Scaringe insists we are at a technological inflection point.
“The way we approach artificial intelligence in the physical world has changed dramatically, and the idea of not having full-blown artificial intelligence in every aspect of our lives will be almost unimaginable,” the CEO predicted. in a video released this week..
About five years ago, Scaringe said, the approach was based on a rule-based environment with a set of perceptual sensors to identify and classify objects. A few years ago, it became clear that we needed to move to a neural network understanding of how to drive a car.
All this will be implemented in the upcoming R2 model with Rivian Autonomy Processor 1 chips and a new LiDAR sensor combined with cameras and radar technology. For example, Waymo's self-driving cars use LiDAR sensors around the entire perimeter of the car, sending laser pulses in all directions to detect objects. Rivian's main lidar sensor is built into the car above the windshield instead of a Waymo-style dome that screams “taxi.”
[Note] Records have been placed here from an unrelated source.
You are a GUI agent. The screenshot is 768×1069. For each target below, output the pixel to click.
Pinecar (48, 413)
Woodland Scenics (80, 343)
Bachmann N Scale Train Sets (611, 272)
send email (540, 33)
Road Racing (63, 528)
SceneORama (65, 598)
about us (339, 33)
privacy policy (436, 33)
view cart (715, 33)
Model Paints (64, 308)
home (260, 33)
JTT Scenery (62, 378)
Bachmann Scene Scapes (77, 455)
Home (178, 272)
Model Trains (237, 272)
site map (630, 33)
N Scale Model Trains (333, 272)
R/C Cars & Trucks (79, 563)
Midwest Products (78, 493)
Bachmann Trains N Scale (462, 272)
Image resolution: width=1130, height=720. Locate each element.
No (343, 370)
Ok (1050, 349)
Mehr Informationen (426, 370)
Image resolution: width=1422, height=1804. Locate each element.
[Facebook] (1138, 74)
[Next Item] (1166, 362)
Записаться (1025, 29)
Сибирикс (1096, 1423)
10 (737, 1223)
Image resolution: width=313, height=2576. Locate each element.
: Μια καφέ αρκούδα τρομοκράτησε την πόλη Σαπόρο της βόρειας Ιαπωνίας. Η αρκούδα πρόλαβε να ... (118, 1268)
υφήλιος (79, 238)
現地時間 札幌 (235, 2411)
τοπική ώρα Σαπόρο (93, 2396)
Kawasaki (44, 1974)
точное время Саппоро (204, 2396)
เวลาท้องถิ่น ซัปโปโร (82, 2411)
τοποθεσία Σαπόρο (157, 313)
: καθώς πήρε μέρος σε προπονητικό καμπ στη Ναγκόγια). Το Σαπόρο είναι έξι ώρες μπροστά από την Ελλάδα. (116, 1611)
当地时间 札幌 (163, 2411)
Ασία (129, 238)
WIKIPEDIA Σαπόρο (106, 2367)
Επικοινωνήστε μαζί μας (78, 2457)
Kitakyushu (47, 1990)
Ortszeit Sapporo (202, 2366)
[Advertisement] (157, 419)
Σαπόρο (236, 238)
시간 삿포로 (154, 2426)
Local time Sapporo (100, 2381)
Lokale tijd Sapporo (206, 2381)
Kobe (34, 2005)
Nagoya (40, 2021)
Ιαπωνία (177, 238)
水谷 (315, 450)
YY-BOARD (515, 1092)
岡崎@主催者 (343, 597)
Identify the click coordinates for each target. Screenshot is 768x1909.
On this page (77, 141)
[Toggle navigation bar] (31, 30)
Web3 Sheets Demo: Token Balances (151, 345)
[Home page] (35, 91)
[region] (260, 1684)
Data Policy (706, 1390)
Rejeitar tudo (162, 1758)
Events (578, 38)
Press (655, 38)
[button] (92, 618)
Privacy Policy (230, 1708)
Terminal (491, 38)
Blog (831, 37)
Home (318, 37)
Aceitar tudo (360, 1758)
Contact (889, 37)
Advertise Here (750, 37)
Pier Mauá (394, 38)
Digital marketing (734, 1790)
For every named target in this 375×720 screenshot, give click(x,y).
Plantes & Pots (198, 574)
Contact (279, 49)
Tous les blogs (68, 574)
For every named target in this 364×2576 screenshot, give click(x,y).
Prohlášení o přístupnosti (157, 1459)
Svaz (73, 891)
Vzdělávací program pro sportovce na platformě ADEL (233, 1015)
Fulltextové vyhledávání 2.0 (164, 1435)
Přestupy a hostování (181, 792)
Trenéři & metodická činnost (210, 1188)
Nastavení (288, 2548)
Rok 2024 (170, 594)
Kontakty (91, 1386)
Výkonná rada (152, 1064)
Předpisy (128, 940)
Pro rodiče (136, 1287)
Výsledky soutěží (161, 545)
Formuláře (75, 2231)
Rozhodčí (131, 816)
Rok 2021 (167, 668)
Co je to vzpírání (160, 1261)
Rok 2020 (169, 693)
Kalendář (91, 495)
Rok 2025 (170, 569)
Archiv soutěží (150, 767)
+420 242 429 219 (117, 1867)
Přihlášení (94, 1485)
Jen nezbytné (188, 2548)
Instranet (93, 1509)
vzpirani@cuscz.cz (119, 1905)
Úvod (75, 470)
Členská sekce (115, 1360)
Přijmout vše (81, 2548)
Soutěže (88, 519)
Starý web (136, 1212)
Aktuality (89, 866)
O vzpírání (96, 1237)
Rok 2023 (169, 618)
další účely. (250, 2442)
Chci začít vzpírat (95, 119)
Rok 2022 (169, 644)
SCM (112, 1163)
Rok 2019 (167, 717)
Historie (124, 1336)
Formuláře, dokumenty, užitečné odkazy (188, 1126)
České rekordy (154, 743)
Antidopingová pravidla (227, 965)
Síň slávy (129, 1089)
Scaringe's updated vision for self-driving Rivians kicks off in 2026, when the automaker brings point-to-point navigation to the R2 and through over-the-air updates to its second-generation vehicles. Rivian is clearly aiming for a self-driving experience that doesn't require the driver to pay close attention to the road without having to participate in the operation of the vehicle. And after that, according to the CEO, there will be Level 4 autonomy, meaning the car can take the kids to swim practice for you.
Rivian engineers acknowledge that autonomy is a work in progress, and each R2 vehicle will be eligible for crowdsourced training on the system using artificial intelligence. When asked about numerous cases Waymo cars illegally pass school busesDirector of Autonomy Products and Programs Nick Nguyen noted that the driver is still responsible in Level 2 autonomy situations. This is not level four yet.
“We won't be able to handle every situation a car might encounter, but if a person is looking at the road [which is required at this level]in such a situation, the driver must take control,” Nguyen emphasizes.
The company will begin charging for its Autonomy+ software platform next year; customers can either pay $2,500 up front or a monthly subscription of $49.99. That's less than Tesla's FSD system, which requires either $8,000 one-time or $99 per month.